DOPO LA MANIFESTAZIONE PACIFICA DEI METALMECANICI GIOVEDI’ 7 OTTOBRE, OLTRE 600 LAVORATORI CHIEDONO LA CONVOCAZIONE DELL’ASSEMBLEA SINDACALE IN FERRARI AUTO

11 Ott 2010 ferrari, sciopero,

Modena, 11 ottobre 2010

 

 

 

 

La manifestazione svolta giovedì 7 ottobre dalle lavoratrici e lavoratori metalmeccanici modenesi, in concomitanza con lo sciopero di 4 ore proclamato dalla Fiom/Cgil, è stata la più bella risposta a chi vuole disegnare i metalmeccanici come dei sovversivi, sempre pronti ad attaccare le sedi sindacali di altre organizzazioni.

È stata una manifestazione imponente che nella sua grandezza dice quanto sia la volontà dei lavoratori di contrastare quanto sta accadendo sulla loro testa (contratto separato), senza che sia tenuto in considerazione il loro parere, che anzi non viene neanche loro richiesto.

È stata una manifestazione colorata, partecipata, che non ha dato luogo a nessun atto di intolleranza  nei confronti di chicchessia, atti che, quando sono accaduti in altre parti d’Italia, abbiamo condannato e condanniamo senza mezzi termini, in quanto non compatibili con il dialogo civile e al di fuori dalla nostra storia, sia come FIOM che come CGIL.

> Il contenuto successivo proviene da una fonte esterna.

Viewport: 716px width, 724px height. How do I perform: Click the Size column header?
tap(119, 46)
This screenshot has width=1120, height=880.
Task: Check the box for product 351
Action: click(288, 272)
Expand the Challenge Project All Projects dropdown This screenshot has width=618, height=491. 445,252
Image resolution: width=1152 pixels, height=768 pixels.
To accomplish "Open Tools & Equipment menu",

Le lavoratrici e i lavoratori metalmeccanici chiedono di essere informati, di essere coinvolti sugli accordi, sulle deroghe, sulle loro condizioni di lavoro future e hanno ben chiaro che fatti come quelli accaduti nelle settimane scorse spostano l’attenzione più sugli eventi – che ribadisco, non hanno niente a che vedere  con la nostra iniziativa – piuttosto che sui temi sindacali e sui diritti.

In questo contesto sta anche la richiesta delle lavoratrici e lavoratori della Ferrari di convocare un’assemblea dove sia possibile confrontarsi e discutere del loro contratto aziendale.

In 2 giorni la RSU della FIOM della Ferrari ha raccolto oltre 600 firme di lavoratori che chiedono a gran voce di essere informati, ma soprattutto di essere ascoltati.

Tutto questo ad oggi non è praticabile in quanto FIM e UILM non sono disponibili al confronto, con un atteggiamento di chiusura che trovo inconcepibile.

È assurdo e al di fuori di ogni logica sindacale e di buon senso, regalare il palcoscenico a Montezemolo: lui ha parlato con i lavoratori, il sindacato no.

Invito FIM e UILM a dare una risposta positiva alla richiesta di questi lavoratori.